Your mother decision is less straight forward- as surely there is an element of responsibility to her offspring that you don't have but as you say it's not your question here.

PicsInRed · 13/07/2020 13:38

Is it really your mother who doesn't want this? Or is it you?

Would them being normal people make her walking away from them as children (according to her, to leave with a violent rapist) much more difficult to reconcile?

I think she's given you a heavily sanitised and edited back story and you already suspect this.

Justkeepswimmingdory · 13/07/2020 13:41

How can either of you know what they're like now after 60 years of no contact? How does your mum know they aren't like you etc? I feel very sad for them that they've never known their mum and she doesn't want to know them. They must feel very rejected

LordGribeau · 13/07/2020 13:43

Do you know why they have left it so long to contact your mum? Has their dad recently passed away? I'm wondering how much they have been controlled by him, and whether they only now feel free to make contact.

AllsortsofAwkward · 13/07/2020 13:43

You're mother is a right piece of work she effectively abandoned her first 3 children with an abuser and replace them with a new family.b60 years and nothing what can of person does that to children she carried and gave birth to. I couldn't look at my mother the same way.

ButteryPuffin · 13/07/2020 13:45

It is your decision but as pp have said, I would feel both curious about, and sorry for, the people who got left with the first abusive husband, and never got to know their mum.

You don't have to become best buds and meet up every Christmas, but maybe @MatildaTheCat's suggestion of one meeting is worthwhile.

AllsortsofAwkward · 13/07/2020 13:45

are you frightened they want an inheritance

GinDrinker00 · 13/07/2020 13:49

YANBU. Your mum has made her decision obviously there’s a lot more to this story but she can’t of come to that decision easily. Respect her feelings on this one OP and your own.

MintyMabel · 13/07/2020 13:51

You don't have to see then, you don't owe them anything.

Your mother does though. I'd be looking to help them get the answers they will undoubtedly want.

AnneLovesGilbert · 13/07/2020 13:52

Do you feel guilt and want to avoid being faced with what your parents did?
How does she know what they’re like after 60 years?
Has your dad died as you don’t mention him since they got together?

billy1966 · 13/07/2020 13:56

If your mother has had 60 years of no contact, how exactly is she so convinced of their character and their disapproval of you?

OP, I would think it would be the compassionate thing to do to encourage your mother to look beyond what's best for her.

After all, she put her self first for 60 years.
Is it really too much to ask for her to tbink beyond herself.
Obviously I would let them know she is frail but God I think ye both should meet them.

If after your mother is gone you choose otherwise, fair enough.
I would try and do it in the spirit of kindness and ask your mother to do the same.

60 years is a long time to have had nothing to do with them.
God help them.
It is a terrible hole in people's lives, when a mother abandons them.

Best of luck OP.Flowers

Nottherealslimshady · 13/07/2020 14:02

But that's so awful, them poor kids.

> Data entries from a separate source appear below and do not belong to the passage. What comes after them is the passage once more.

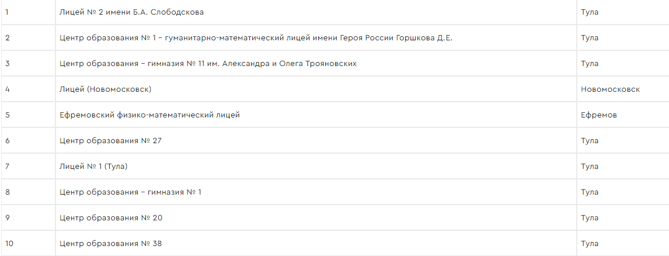This screenshot has height=256, width=669.
Task: Open Центр образования – гимназия № 1
Action: pyautogui.click(x=131, y=192)
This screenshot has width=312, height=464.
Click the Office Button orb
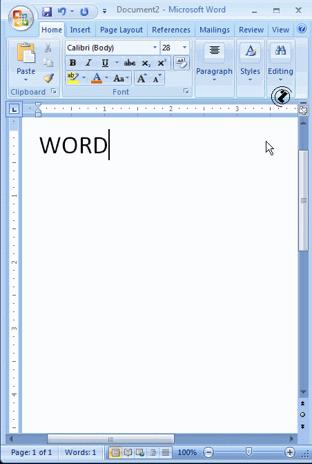tap(21, 18)
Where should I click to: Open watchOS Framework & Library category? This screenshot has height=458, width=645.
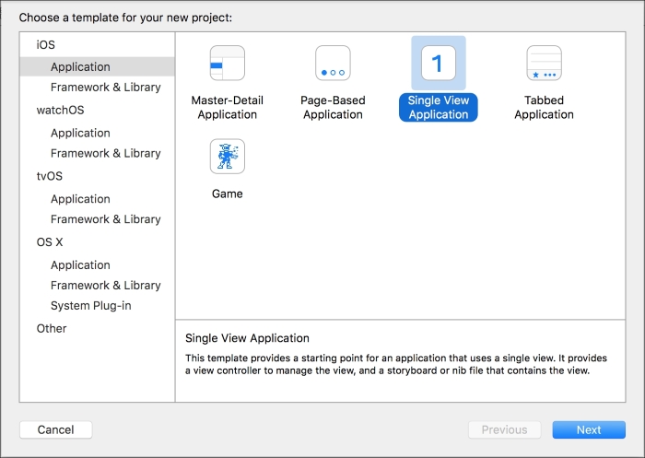coord(105,153)
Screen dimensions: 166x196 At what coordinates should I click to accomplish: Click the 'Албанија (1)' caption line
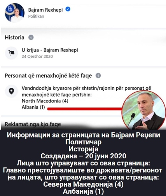click(x=83, y=191)
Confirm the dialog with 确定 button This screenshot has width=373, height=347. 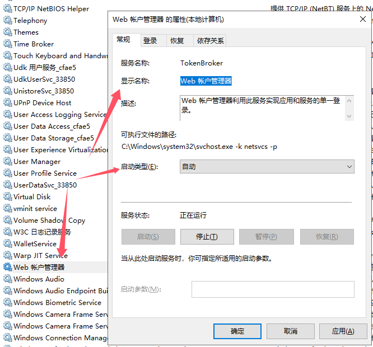(237, 331)
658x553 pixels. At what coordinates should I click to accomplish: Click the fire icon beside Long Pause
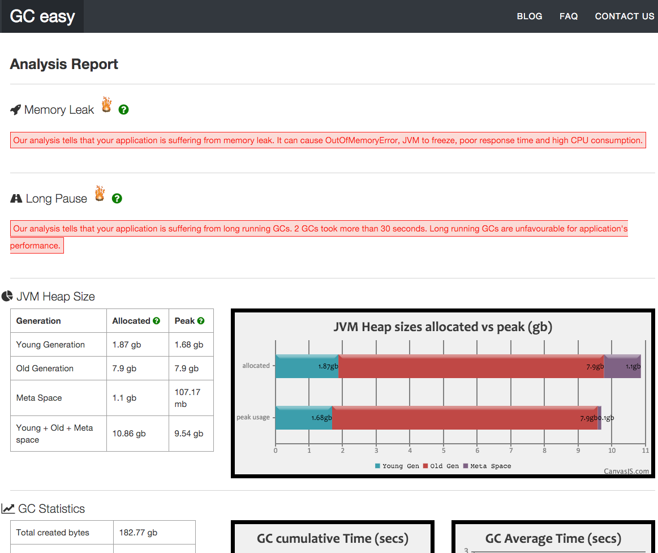pos(100,194)
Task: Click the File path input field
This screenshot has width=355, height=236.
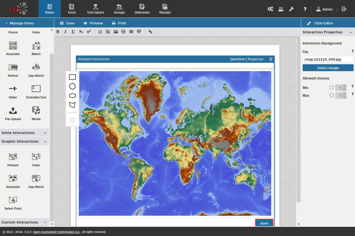Action: [x=328, y=59]
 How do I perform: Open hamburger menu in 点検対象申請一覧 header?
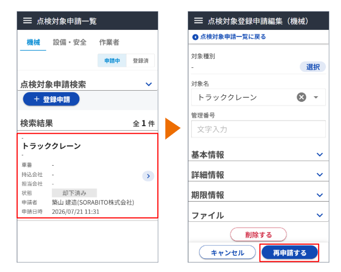click(x=27, y=21)
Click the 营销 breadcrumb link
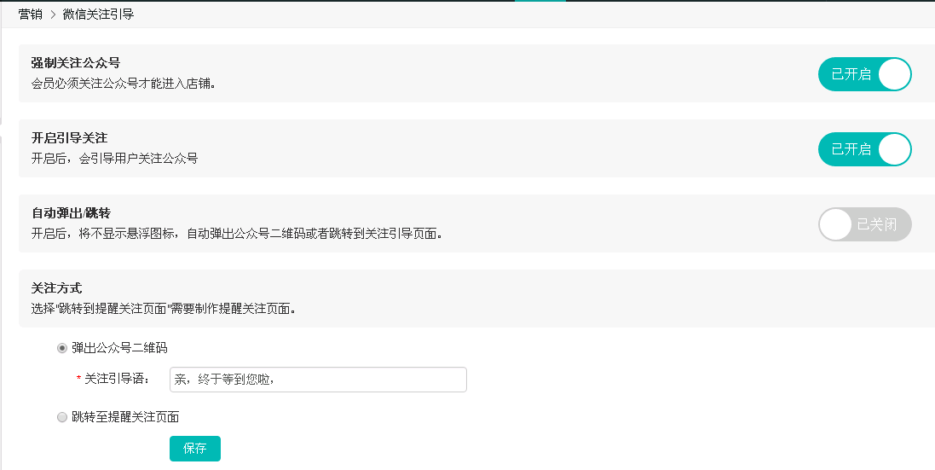This screenshot has width=935, height=470. point(31,15)
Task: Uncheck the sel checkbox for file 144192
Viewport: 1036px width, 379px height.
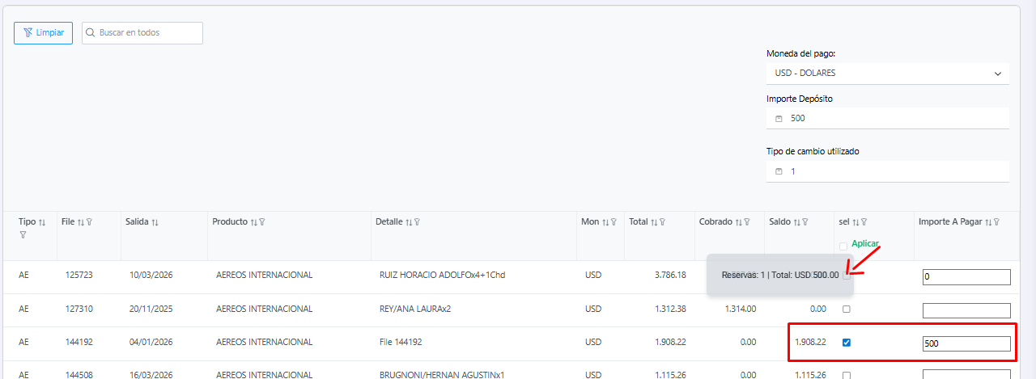Action: [x=846, y=343]
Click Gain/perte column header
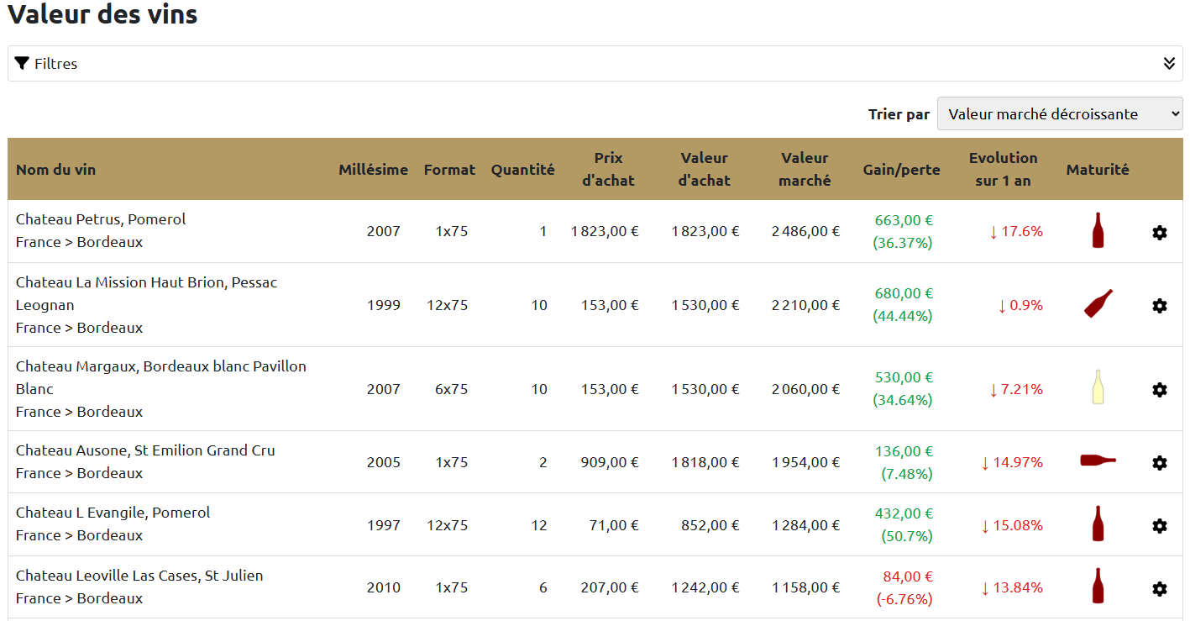 901,169
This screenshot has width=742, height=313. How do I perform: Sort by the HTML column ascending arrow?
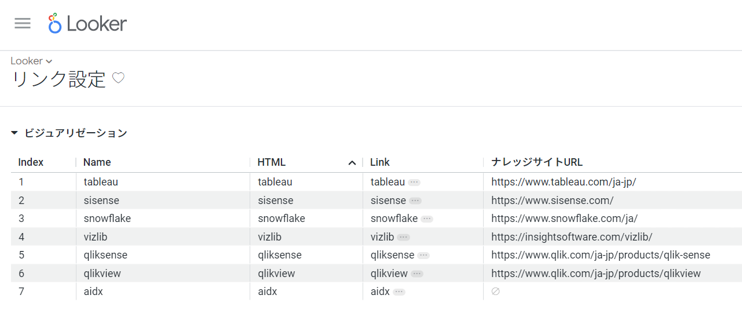352,163
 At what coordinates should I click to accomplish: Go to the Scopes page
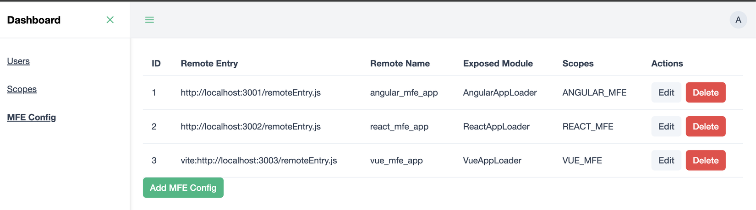(22, 89)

I know you cant force her but surely the least she can do is give them closure after leaving them with an abuser as a father and having no contact at all with them. I cant imagine not wanting to meet them.
I thought you were going to say you were one of the three abandoned children and one of her new kids wanted to play happy families.

doodleygirl · 13/07/2020 14:06

No, you dont need to have contact if you choose not too. I do however believe your mother does have an obligation to see her children before she dies. It would be cruel not too.

How can your mum know if her eldest three children would disapprove of your lifestyle if she hasnt seen them for 60 years?

EllaAlright · 13/07/2020 14:06

That is so so sad. Those poor children. How does your mum know they would disapprove if there’s been no contact for so many years?

AllsortsofAwkward · 13/07/2020 14:08

Imagine for a second place youre self in their shoes loving youre mother and then watching her walk away leaving you with an abuser and not having any contact with you and her having a new family. You sound so cold towards youre siblings have some empathy and compassion.